De même, cette formation est assez archaïque. Il faudrait qu’elle soit plus évolutive avec donc davantage de formation continue. Mais cela requiert beaucoup plus de moyens car qui dit formation continue dit périodes de stages. Or actuellement, beaucoup trop d’enseignants ne sont pas remplacés pendant leurs stages et ce sont finalement les enfants qui en pâtissent.

6) La place des enfants dans l’école
Sur cette question, la principale revendication qui s’est exprimé était la necessité de placer l‘enfant au centre de la reflexion sur l’école plutôt que plaquer un schéma sans tenir compte de lui. L’école semble vraiment trop rigide. On a déploré le fait que ce sont les enfants qui pour l’heure s’adaptent à l’école - quand ils peuvent le faire – alors que ce devrait être à l’école de s’adapter aux enfants. Elle devrait être capable de se modeler en fonction du nombre d’enfants et de leur âge. Ceci est particulièrement vrai des missions de l’école qui devraient ainsi pouvoir évoluer en fonction de l’âge des enfants.
On ne tient ainsi pas assez compte du développement cognitif et psychomoteur de l’enfant. Il faudrait aussi repenser le rythme scolaire revoir l’organisation de la journée qui ne respectent pas du tout les rythmes biologiques des enfants. Et ce qui est vrai de l’école l’est parfois aussi des parents : le rythme imprimé à la vie familiale est souvent en décalage avec celui de leurs enfants, ne respectant pas son propre rythme de vie ce qui peut être très perturbant. On a enfin fait état du problème récurrent du poids du cartable, souvent trop important.

Le système éducatif français devrait aussi pouvoir accueillir tous les enfants : c’est le fondement même de la richesse de l’école qui reflète ainsi la diversité de la société. De plus en plus d’efforts sont déjà faits en ce sens par les enseignants en dépit de la difficulté et du manque de formation. Les médecins scolaires ont noté que des progrès avaient été faits pour accueillir et proposer un enseignement adapté aux enfants dyslexiques, déficients intellectuels et précoces. Mais ce n’est pas encore assez.

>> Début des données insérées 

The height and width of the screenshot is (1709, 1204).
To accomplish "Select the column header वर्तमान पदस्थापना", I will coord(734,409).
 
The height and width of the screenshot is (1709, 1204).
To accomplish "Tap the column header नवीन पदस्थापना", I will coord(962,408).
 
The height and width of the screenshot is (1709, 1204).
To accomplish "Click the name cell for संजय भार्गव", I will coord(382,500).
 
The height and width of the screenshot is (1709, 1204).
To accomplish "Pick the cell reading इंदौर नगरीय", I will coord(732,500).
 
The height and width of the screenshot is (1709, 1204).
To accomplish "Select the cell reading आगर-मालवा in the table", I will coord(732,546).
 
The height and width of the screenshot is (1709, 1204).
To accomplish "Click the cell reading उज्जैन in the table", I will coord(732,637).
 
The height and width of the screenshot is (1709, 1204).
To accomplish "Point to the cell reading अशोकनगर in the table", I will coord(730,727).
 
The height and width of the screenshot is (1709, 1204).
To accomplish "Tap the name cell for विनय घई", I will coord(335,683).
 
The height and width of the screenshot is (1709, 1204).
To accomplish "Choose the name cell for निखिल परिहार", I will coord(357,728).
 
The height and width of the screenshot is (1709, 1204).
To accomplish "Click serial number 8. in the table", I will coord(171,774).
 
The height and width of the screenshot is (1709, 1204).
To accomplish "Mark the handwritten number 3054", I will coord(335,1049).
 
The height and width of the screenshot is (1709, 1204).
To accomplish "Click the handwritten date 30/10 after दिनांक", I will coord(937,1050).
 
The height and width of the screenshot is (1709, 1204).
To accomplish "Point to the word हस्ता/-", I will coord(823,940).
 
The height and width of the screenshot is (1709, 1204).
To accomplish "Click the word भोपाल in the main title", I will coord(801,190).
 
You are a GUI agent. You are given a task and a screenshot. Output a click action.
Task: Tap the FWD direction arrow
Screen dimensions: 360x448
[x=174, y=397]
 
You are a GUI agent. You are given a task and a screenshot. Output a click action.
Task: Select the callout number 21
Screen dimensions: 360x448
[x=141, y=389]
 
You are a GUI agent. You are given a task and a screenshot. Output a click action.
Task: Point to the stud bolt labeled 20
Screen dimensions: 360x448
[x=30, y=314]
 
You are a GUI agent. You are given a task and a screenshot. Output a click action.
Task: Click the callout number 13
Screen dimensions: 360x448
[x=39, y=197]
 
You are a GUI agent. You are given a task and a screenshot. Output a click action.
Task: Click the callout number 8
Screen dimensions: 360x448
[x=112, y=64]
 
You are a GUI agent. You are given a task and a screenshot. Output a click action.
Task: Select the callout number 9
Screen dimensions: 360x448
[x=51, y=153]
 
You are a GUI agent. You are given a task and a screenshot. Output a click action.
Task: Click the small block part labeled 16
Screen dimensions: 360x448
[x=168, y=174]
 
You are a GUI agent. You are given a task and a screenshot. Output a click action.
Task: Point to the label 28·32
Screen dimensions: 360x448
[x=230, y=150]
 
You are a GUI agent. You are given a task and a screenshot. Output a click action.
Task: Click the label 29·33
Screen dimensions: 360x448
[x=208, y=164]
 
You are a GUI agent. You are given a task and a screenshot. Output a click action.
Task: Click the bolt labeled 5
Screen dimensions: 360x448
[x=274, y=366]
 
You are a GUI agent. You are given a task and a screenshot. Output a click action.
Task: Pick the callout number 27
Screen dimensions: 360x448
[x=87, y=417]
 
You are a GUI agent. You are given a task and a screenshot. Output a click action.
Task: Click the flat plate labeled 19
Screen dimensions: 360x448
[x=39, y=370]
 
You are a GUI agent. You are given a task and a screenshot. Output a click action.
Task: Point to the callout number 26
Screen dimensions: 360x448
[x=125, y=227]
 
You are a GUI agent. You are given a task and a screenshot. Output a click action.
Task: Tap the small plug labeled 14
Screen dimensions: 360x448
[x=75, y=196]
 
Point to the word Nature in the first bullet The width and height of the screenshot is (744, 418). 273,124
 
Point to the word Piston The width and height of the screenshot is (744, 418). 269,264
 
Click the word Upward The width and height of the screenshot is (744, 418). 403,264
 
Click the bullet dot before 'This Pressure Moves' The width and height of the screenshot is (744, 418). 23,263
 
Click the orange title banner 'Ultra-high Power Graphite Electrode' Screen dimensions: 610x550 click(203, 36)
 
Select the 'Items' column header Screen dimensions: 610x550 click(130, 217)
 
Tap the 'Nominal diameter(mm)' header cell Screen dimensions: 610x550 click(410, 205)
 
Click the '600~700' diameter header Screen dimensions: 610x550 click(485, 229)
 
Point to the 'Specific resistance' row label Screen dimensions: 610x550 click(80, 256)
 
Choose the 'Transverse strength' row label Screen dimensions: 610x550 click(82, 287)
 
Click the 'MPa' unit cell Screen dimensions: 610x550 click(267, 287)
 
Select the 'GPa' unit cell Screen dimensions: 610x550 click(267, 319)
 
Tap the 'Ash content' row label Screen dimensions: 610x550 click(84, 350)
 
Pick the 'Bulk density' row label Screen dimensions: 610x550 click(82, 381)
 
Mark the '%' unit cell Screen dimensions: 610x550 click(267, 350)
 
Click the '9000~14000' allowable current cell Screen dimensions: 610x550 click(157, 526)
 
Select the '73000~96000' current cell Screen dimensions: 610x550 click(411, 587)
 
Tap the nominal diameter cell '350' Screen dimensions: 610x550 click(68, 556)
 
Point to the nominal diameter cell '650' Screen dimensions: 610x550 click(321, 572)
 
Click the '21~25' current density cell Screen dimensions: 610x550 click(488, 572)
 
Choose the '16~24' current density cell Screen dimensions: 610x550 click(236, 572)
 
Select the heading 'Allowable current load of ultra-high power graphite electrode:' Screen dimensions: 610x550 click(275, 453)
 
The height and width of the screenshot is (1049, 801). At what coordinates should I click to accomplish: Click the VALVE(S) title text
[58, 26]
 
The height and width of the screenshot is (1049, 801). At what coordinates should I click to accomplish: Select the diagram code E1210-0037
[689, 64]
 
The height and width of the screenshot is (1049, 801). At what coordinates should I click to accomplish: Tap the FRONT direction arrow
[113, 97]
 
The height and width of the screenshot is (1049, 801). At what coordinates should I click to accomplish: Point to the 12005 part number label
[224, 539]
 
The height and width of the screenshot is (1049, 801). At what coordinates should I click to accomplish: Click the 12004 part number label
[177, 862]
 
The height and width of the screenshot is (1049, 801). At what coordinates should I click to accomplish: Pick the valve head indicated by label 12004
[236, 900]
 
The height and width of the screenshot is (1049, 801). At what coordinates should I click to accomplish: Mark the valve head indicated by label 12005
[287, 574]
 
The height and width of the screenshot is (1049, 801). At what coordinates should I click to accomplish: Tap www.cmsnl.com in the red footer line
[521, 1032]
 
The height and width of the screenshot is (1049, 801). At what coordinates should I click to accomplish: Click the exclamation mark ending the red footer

On ne tient enfin pas assez compte des différences entre les filles et les garçons : les filles s’émancipent par l’école là où les garçons s’affirment contre elle. Et on n’en tire pas les conséquences.

Plus largement et pour finir, on a fait remarquer que l’école ne donnait pas aux enfants des moyens pour réfléchir sur eux-mêmes, pour se construire en être sociaux. On ne les interroge pas non plus sur la société qu’ils veulent créer.